As mentioned above, the presence and extent of LGE in patients with TTS is still discussed controversially[1,6,8,10,11], which is why we also included LGE images into our analyses. Interestingly, the dimension reduction approach discarded all TA features derived from LGE images—a finding contrary to studies discussing the presence and severity of LGE as a marker for poor prognosis.

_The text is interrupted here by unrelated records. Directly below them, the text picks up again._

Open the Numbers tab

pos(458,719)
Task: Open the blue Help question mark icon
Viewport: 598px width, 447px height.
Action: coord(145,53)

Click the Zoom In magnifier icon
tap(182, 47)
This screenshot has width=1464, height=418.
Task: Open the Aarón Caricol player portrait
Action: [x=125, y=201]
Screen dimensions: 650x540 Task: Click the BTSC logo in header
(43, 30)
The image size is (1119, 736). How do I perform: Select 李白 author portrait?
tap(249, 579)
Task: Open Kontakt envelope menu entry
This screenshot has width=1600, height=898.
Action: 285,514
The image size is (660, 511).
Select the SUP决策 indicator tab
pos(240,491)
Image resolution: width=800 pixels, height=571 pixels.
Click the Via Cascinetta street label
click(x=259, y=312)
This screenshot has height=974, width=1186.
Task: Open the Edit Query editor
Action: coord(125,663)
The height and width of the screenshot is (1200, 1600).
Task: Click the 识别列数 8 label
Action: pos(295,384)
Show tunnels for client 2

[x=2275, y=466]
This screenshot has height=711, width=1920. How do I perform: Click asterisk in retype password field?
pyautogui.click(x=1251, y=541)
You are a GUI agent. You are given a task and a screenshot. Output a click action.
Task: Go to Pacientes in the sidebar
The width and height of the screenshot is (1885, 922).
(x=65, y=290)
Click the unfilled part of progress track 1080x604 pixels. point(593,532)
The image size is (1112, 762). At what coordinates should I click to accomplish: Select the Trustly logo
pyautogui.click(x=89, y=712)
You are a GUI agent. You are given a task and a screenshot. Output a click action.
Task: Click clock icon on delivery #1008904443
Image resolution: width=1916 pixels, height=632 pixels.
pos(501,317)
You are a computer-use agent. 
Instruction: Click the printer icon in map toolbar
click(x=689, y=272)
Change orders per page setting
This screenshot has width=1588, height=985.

As there is a known sex and age preference in TTS towards females between the ages of 62 and 76 years[31] and evidence has accumulated that certain features including age, sex, and BMI are related to delayed TTS recovery[32], we included also these three non-TA parameters to our analysis. However, our proof-of-principle analysis showed that these parameters did not carry prognostic information regarding the occurrence of 5-years MACCE. In our multicenter cohort, the predictive model was exclusively based on imaging. The ten TA features that enabled the machine learning based prediction of MACCE were all derived from higher level TA features of the grey-level co-occurrence matrix and the autoregressive model, whose characteristics are invisible to the human eye[15].

Study limitations

The following study limitations must be acknowledged. First, this was a retrospective analysis of prospectively acquired data from a multicenter trial. Due to the use of multiple scanners, image postprocessing with regard to pixel spacing was performed. Larger datasets are likely to improve the performance of supervised classifiers, decrease overfitting of the used algorithms and allow for implementation of deep learning, in which manual 2D image segmentation is no longer required. Second, the degree of myocardial edema detected by T2W images might change over time. Thus, our results need to be confirmed by future prospective studies. Finally, our study does not provide the causal link between abnormal LV texture and long-term outcome. Thus, prognostic implications based on our study results must be considered as hypothesis-generating. Prognostic implications of abnormal myocardial texture in TTS patients should be confirmed in future–ideally prospective–studies.

Conclusions

In the present proof-of-principle study, we demonstrated that selected TA features, exclusively derived from T2w CMR images and identified through machine learning, have potential prognostic long-term value in patients with TTS. Thus, they may serve as novel imaging biomarkers for risk stratification in patients with TTS (Fig. 4).

Figure 4

Improving risk stratification in patients with takotsubo syndrome. Cardiac magnetic resonance imaging-derived texture analysis features, identified through machine learning algorithms, have a prognostic value in patients with takotsubo syndrome. Thus, these features might serve as novel imaging biomarkers for risk stratification in takotsubo syndrome.